Print the data again, exactly.

(Recorded data)
----------------

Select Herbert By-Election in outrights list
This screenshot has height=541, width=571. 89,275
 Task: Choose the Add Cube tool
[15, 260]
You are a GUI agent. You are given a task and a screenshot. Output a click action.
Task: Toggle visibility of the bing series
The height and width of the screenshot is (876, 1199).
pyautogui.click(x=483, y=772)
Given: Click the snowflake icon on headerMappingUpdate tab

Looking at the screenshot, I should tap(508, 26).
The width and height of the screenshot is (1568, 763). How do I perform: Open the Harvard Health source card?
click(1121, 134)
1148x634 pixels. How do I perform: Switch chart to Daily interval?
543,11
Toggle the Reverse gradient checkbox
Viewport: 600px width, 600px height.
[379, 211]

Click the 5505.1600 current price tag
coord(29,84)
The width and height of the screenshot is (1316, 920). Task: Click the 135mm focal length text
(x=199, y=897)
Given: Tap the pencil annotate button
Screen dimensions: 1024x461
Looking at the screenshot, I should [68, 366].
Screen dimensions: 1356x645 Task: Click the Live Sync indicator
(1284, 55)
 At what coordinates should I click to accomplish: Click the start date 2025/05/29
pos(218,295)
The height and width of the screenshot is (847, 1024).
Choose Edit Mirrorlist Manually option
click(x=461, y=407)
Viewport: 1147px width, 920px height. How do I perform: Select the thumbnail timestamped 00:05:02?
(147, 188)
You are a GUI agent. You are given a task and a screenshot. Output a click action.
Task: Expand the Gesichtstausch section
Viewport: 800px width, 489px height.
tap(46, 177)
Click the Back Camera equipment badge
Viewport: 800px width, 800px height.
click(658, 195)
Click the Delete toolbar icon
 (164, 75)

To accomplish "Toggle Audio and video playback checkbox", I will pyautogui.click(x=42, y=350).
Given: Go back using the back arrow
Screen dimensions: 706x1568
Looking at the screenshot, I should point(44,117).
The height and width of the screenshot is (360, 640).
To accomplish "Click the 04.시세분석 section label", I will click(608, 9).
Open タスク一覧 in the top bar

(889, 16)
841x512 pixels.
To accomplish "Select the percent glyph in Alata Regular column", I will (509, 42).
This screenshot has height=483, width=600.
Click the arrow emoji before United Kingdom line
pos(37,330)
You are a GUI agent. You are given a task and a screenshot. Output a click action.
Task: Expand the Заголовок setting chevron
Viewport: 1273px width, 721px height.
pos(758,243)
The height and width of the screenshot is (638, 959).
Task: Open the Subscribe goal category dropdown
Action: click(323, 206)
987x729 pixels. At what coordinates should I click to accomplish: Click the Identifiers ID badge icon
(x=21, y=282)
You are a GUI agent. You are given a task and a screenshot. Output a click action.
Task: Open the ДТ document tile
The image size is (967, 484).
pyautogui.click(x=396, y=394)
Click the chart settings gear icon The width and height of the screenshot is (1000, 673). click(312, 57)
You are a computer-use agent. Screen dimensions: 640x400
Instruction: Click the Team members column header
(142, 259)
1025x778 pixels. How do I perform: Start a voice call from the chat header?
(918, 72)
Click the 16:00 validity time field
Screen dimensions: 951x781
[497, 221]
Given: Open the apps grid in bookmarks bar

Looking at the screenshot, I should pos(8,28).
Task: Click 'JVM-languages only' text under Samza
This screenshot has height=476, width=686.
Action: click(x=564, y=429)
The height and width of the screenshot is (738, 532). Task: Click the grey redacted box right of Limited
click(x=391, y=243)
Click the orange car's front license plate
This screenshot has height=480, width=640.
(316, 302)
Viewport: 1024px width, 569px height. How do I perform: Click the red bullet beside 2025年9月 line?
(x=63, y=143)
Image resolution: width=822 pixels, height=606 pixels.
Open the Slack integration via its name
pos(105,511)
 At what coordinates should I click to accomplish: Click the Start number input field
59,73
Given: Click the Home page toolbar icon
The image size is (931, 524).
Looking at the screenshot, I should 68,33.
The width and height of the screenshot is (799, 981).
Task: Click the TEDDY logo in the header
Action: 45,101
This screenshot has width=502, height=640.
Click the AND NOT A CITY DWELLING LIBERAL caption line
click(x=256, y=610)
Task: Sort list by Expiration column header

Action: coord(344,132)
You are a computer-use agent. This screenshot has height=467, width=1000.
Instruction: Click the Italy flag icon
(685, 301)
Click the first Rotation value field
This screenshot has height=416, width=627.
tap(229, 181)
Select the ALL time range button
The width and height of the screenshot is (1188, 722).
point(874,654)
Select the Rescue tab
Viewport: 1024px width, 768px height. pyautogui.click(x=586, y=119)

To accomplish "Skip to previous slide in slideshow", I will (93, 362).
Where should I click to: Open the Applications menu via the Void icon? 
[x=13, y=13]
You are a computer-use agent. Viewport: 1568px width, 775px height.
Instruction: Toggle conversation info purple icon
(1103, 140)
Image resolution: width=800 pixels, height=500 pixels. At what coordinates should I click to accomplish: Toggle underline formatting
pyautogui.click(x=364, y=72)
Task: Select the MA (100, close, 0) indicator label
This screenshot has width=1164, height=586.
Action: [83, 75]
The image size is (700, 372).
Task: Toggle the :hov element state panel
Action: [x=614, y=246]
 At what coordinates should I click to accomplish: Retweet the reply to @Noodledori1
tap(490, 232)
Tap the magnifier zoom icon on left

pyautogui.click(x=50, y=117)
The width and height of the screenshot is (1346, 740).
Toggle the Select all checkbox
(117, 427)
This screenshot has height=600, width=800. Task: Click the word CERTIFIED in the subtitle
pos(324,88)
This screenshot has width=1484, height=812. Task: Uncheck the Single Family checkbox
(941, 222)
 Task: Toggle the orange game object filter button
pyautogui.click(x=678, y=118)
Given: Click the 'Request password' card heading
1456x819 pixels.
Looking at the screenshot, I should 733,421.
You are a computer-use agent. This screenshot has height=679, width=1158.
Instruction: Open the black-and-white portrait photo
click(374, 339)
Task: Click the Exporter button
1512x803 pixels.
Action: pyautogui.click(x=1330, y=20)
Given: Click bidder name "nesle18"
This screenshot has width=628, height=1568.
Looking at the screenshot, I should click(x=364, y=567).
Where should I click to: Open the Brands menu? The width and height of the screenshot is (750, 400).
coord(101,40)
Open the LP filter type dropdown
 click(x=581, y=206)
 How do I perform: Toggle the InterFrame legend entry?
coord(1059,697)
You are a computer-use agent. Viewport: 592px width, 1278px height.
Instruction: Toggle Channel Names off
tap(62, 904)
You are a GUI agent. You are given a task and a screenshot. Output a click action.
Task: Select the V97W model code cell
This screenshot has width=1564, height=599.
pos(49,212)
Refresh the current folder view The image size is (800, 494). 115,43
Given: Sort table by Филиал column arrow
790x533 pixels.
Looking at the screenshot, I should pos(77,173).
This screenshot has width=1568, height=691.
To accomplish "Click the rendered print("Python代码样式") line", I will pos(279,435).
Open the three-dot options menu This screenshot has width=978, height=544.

----------------

• REPLY
Select Herbert By-Election in outrights list
This screenshot has height=541, width=571. 89,275
 Task: Choose the Add Cube tool
[15, 260]
You are a GUI agent. You are given a task and a screenshot. Output a click action.
Task: Toggle visibility of the bing series
The height and width of the screenshot is (876, 1199).
pyautogui.click(x=483, y=772)
Given: Click the snowflake icon on headerMappingUpdate tab

Looking at the screenshot, I should tap(508, 26).
The width and height of the screenshot is (1568, 763). How do I perform: Open the Harvard Health source card?
click(1121, 134)
1148x634 pixels. How do I perform: Switch chart to Daily interval?
543,11
Toggle the Reverse gradient checkbox
Viewport: 600px width, 600px height.
[379, 211]

Click the 5505.1600 current price tag
coord(29,84)
The width and height of the screenshot is (1316, 920). Task: Click the 135mm focal length text
(x=199, y=897)
Given: Tap the pencil annotate button
Screen dimensions: 1024x461
Looking at the screenshot, I should [68, 366].
Screen dimensions: 1356x645 Task: Click the Live Sync indicator
(1284, 55)
 At what coordinates should I click to accomplish: Click the start date 2025/05/29
pos(218,295)
The height and width of the screenshot is (847, 1024).
Choose Edit Mirrorlist Manually option
click(x=461, y=407)
Viewport: 1147px width, 920px height. How do I perform: Select the thumbnail timestamped 00:05:02?
(147, 188)
You are a GUI agent. You are given a task and a screenshot. Output a click action.
Task: Expand the Gesichtstausch section
Viewport: 800px width, 489px height.
tap(46, 177)
Click the Back Camera equipment badge
Viewport: 800px width, 800px height.
click(658, 195)
Click the Delete toolbar icon
 (164, 75)

To accomplish "Toggle Audio and video playback checkbox", I will pyautogui.click(x=42, y=350).
Given: Go back using the back arrow
Screen dimensions: 706x1568
Looking at the screenshot, I should point(44,117).
The height and width of the screenshot is (360, 640).
To accomplish "Click the 04.시세분석 section label", I will click(608, 9).
Open タスク一覧 in the top bar

(889, 16)
841x512 pixels.
To accomplish "Select the percent glyph in Alata Regular column", I will (509, 42).
This screenshot has height=483, width=600.
Click the arrow emoji before United Kingdom line
pos(37,330)
You are a GUI agent. You are given a task and a screenshot. Output a click action.
Task: Expand the Заголовок setting chevron
Viewport: 1273px width, 721px height.
pos(758,243)
The height and width of the screenshot is (638, 959).
Task: Open the Subscribe goal category dropdown
Action: click(323, 206)
987x729 pixels. At what coordinates should I click to accomplish: Click the Identifiers ID badge icon
(x=21, y=282)
You are a GUI agent. You are given a task and a screenshot. Output a click action.
Task: Open the ДТ document tile
The image size is (967, 484).
pyautogui.click(x=396, y=394)
Click the chart settings gear icon The width and height of the screenshot is (1000, 673). click(312, 57)
You are a computer-use agent. Screen dimensions: 640x400
Instruction: Click the Team members column header
(142, 259)
1025x778 pixels. How do I perform: Start a voice call from the chat header?
(918, 72)
Click the 16:00 validity time field
Screen dimensions: 951x781
[497, 221]
Given: Open the apps grid in bookmarks bar

Looking at the screenshot, I should pos(8,28).
Task: Click 'JVM-languages only' text under Samza
This screenshot has height=476, width=686.
Action: click(x=564, y=429)
The height and width of the screenshot is (738, 532). Task: Click the grey redacted box right of Limited
click(x=391, y=243)
Click the orange car's front license plate
This screenshot has height=480, width=640.
(316, 302)
Viewport: 1024px width, 569px height. How do I perform: Click the red bullet beside 2025年9月 line?
(x=63, y=143)
Image resolution: width=822 pixels, height=606 pixels.
Open the Slack integration via its name
pos(105,511)
 At what coordinates should I click to accomplish: Click the Start number input field
59,73
Given: Click the Home page toolbar icon
The image size is (931, 524).
Looking at the screenshot, I should 68,33.
The width and height of the screenshot is (799, 981).
Task: Click the TEDDY logo in the header
Action: 45,101
This screenshot has width=502, height=640.
Click the AND NOT A CITY DWELLING LIBERAL caption line
click(x=256, y=610)
Task: Sort list by Expiration column header

Action: coord(344,132)
You are a computer-use agent. This screenshot has height=467, width=1000.
Instruction: Click the Italy flag icon
(685, 301)
Click the first Rotation value field
This screenshot has height=416, width=627.
tap(229, 181)
Select the ALL time range button
The width and height of the screenshot is (1188, 722).
point(874,654)
Select the Rescue tab
Viewport: 1024px width, 768px height. pyautogui.click(x=586, y=119)

To accomplish "Skip to previous slide in slideshow", I will (93, 362).
Where should I click to: Open the Applications menu via the Void icon? 
[x=13, y=13]
You are a computer-use agent. Viewport: 1568px width, 775px height.
Instruction: Toggle conversation info purple icon
(1103, 140)
Image resolution: width=800 pixels, height=500 pixels. At what coordinates should I click to accomplish: Toggle underline formatting
pyautogui.click(x=364, y=72)
Task: Select the MA (100, close, 0) indicator label
This screenshot has width=1164, height=586.
Action: [83, 75]
The image size is (700, 372).
Task: Toggle the :hov element state panel
Action: [x=614, y=246]
 At what coordinates should I click to accomplish: Retweet the reply to @Noodledori1
tap(490, 232)
Tap the magnifier zoom icon on left

pyautogui.click(x=50, y=117)
The width and height of the screenshot is (1346, 740).
Toggle the Select all checkbox
(117, 427)
This screenshot has height=600, width=800. Task: Click the word CERTIFIED in the subtitle
pos(324,88)
This screenshot has width=1484, height=812. Task: Uncheck the Single Family checkbox
(941, 222)
 Task: Toggle the orange game object filter button
pyautogui.click(x=678, y=118)
Given: Click the 'Request password' card heading
1456x819 pixels.
Looking at the screenshot, I should 733,421.
You are a computer-use agent. This screenshot has height=679, width=1158.
Instruction: Open the black-and-white portrait photo
click(374, 339)
Task: Click the Exporter button
1512x803 pixels.
Action: pyautogui.click(x=1330, y=20)
Given: Click bidder name "nesle18"
This screenshot has width=628, height=1568.
Looking at the screenshot, I should click(x=364, y=567).
Where should I click to: Open the Brands menu? The width and height of the screenshot is (750, 400).
coord(101,40)
Open the LP filter type dropdown
 click(x=581, y=206)
 How do I perform: Toggle the InterFrame legend entry?
coord(1059,697)
You are a computer-use agent. Viewport: 592px width, 1278px height.
Instruction: Toggle Channel Names off
tap(62, 904)
You are a GUI agent. You are given a task and a screenshot. Output a click action.
Task: Select the V97W model code cell
This screenshot has width=1564, height=599.
pos(49,212)
Refresh the current folder view The image size is (800, 494). 115,43
Given: Sort table by Филиал column arrow
790x533 pixels.
Looking at the screenshot, I should pos(77,173).
This screenshot has width=1568, height=691.
To accomplish "Click the rendered print("Python代码样式") line", I will pos(279,435).
Open the three-dot options menu This screenshot has width=978, height=544.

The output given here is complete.